"C'est encore un coup de rabot. Le Premier ministre est là pour raboter le système de protection sociale et il le fait avec une certaine vigueur. Aujourd'hui, c'est l'indemnisation du chômage, demain ce seront les retraites qui passeront au rabot", a déclaré la présidente du Rassemblement national (RN) en marge d'une visite au salon de l'aéronautique du Bourget (Seine-Saint-Denis).

La réforme de l'assurance chômage, qui durcit les règles d'indemnisation, renforce l'accompagnement des chômeurs et frappe au portefeuille les entreprises abusant des contrats courts, a été brocardée par les syndicats qui ont fait part de leur "colère".

La cheffe du RN, parti arrivé en tête des élections européennes le 26 mai devant celui de la majorité, a fustigé "des processus de culpabilisation des Français, de surveillance des chômeurs, de dégressivité des indemnités chômage (qui) correspondent à une vision de réduction comptable".

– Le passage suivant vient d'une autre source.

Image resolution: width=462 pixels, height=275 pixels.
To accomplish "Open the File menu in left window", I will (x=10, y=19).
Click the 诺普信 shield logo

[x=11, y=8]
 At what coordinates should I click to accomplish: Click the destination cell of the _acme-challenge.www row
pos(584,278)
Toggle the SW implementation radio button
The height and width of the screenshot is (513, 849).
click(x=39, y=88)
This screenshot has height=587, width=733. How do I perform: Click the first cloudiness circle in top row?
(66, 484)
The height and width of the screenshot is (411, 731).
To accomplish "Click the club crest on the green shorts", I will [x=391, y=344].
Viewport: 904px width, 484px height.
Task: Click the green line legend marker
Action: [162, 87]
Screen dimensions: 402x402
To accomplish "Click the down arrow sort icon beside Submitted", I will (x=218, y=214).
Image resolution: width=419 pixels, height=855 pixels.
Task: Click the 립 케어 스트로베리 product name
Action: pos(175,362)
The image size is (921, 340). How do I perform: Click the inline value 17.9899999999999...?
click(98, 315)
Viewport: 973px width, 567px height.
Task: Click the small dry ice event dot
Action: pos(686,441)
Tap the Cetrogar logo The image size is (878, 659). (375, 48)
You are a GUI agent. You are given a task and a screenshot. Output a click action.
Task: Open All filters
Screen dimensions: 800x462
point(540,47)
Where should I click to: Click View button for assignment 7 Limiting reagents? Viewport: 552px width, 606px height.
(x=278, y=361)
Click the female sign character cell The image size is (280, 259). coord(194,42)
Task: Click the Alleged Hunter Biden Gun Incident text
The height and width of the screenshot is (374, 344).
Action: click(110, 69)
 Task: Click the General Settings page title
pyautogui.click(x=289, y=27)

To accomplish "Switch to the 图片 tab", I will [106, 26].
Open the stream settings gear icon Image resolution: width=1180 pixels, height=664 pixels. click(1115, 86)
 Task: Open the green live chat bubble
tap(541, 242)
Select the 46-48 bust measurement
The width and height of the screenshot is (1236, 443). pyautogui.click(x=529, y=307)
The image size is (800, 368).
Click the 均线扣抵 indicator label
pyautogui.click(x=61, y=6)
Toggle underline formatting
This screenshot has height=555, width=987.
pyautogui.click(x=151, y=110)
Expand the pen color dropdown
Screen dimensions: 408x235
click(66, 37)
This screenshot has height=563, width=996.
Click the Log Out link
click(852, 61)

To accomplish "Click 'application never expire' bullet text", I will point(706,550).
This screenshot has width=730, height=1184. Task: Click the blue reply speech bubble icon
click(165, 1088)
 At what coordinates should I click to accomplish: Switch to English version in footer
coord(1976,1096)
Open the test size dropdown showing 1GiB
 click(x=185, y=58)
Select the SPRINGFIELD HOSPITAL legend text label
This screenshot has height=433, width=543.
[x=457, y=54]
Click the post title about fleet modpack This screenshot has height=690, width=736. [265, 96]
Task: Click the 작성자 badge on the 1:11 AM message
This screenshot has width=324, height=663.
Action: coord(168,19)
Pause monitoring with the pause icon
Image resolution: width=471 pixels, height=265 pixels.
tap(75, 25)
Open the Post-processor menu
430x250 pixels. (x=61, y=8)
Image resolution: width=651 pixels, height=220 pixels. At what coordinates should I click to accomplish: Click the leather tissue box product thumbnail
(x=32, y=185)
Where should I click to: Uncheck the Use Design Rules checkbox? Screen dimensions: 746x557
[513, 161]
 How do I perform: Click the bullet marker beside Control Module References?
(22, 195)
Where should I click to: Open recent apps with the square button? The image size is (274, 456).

"On voit bien que l'objectif ce n'est pas la dégressivité des indemnités chômage des cadres, (...) dérisoire par rapport au budget dont on parle. L'objectif c'est de la mettre en place pour pouvoir, au fur et à mesure des années, l'appliquer à tous", a ajouté la députée du Pas-de-Calais. 

"Opérer la dégressivité des indemnités chômage, c'est lancer un signal en disant +ceux qui n'arrivent pas à travailler dans un certain délai ce sont ceux qui ne veulent pas travailler+. Or nous savons que c'est faux. Les gens qui ne peuvent pas travailler (...) c'est parce qu'il manque des emplois dans notre pays", a affirmé Mme Le Pen.

"De la part d'un gouvernement qui est incapable de recréer de l'emploi, je trouve que c'est d'un cynisme abouti. Il y aurait 5% de chômage dans notre pays, on pourrait envisager la dégressivité des indemnités", a souligné la cheffe du RN. Et "s'il y avait de l'emploi, (...) si on créait de la richesse", les entreprises ne feraient pas "appel à du contrat court".